13 Sing for joy, O heavens, and exult, O earth; break forth, O mountains, into singing! For the LORD has comforted his people, and will have compassion on his suffering ones.
14 But Zion said, “The LORD has forsaken me, my Lord has forgotten me.”
15 Can a woman forget her nursing child, or show no compassion for the child of her womb? Even these may forget, yet I will not forget you. 16 See, I have inscribed you on the palms of my hands….
Gospel Lesson – Matthew 6: 24-34
24“No one can serve two masters; for a slave will either hate the one and love the other, or be devoted to the one and despise the other. You cannot serve God and wealth.
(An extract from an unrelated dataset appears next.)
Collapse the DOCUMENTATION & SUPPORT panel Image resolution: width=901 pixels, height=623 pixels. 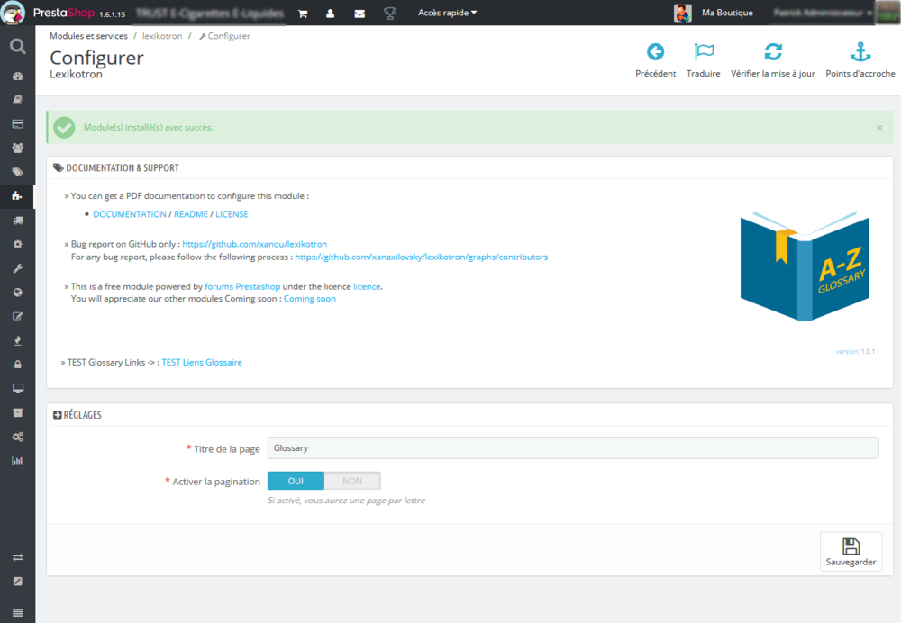point(117,167)
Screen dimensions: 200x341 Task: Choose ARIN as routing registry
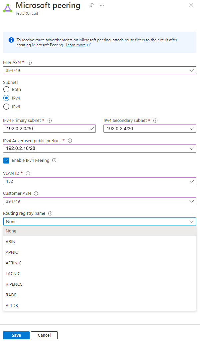tap(10, 241)
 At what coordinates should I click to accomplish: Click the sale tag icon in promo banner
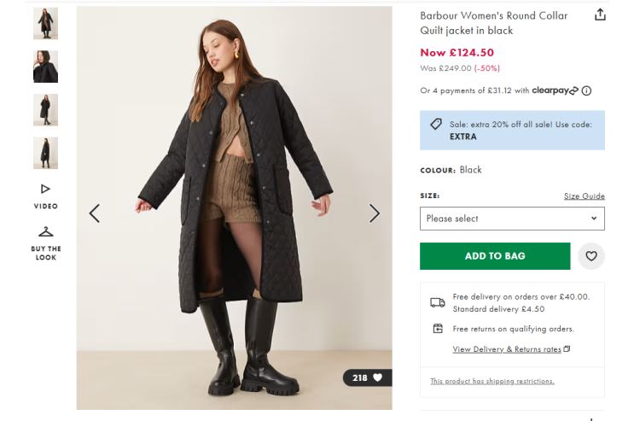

25“Therefore I tell you, do not worry about your life, what you will eat or what you will drink, or about your body, what you will wear. Is not life more than food, and the body more than clothing? 26Look at the birds of the air; they neither sow nor reap nor gather into barns, and yet your heavenly Father feeds them. Are you not of more value than they? 27And can any of you by worrying add a single hour to your span of life? 28And why do you worry about clothing? Consider the lilies of the field, how they grow; they neither toil nor spin, 29yet I tell you, even Solomon in all his glory was not clothed like one of these. 30But if God so clothes the grass of the field, which is alive today and tomorrow is thrown into the oven, will he not much more clothe you—you of little faith? 31Therefore do not worry, saying, ‘What will we eat?’ or ‘What will we drink?’ or ‘What will we wear?’ 32For it is the Gentiles who strive for all these things; and indeed your heavenly Father knows that you need all these things. 33But strive first for the kingdom of God and his righteousness, and all these things will be given to you as well.
34“So do not worry about tomorrow, for tomorrow will bring worries of its own. Today’s trouble is enough for today.
“Do Not Worry about Your Life.”
“I have kept you and given you as a covenant to the people…. Sing for joy…! For the Lord has comforted his people, and will have compassion on his suffering ones.”
“Therefore I tell you, do not worry about your life….”
Today’s readings all touch on the celebration of life. They speak of knowing and giving thanks for our blessings, of honoring our covenant with God, of not allowing ourselves to be crippled by the helplessness of worrying about tomorrow. This day holds enough for us – in fact more than enough – to be the people we’ve been created to be. “Show yourselves,” cries out the word from Deutero-Isaiah,1 “Come out” of the darkness into the light of this new day. Coupled with Jesus’ invitation to “Consider the lilies of the field,” we’re invited to embrace all that we know about life and its blessings, and to not be crushed by its pain and tragedies – those will come soon enough, but “today’s trouble is enough for today.”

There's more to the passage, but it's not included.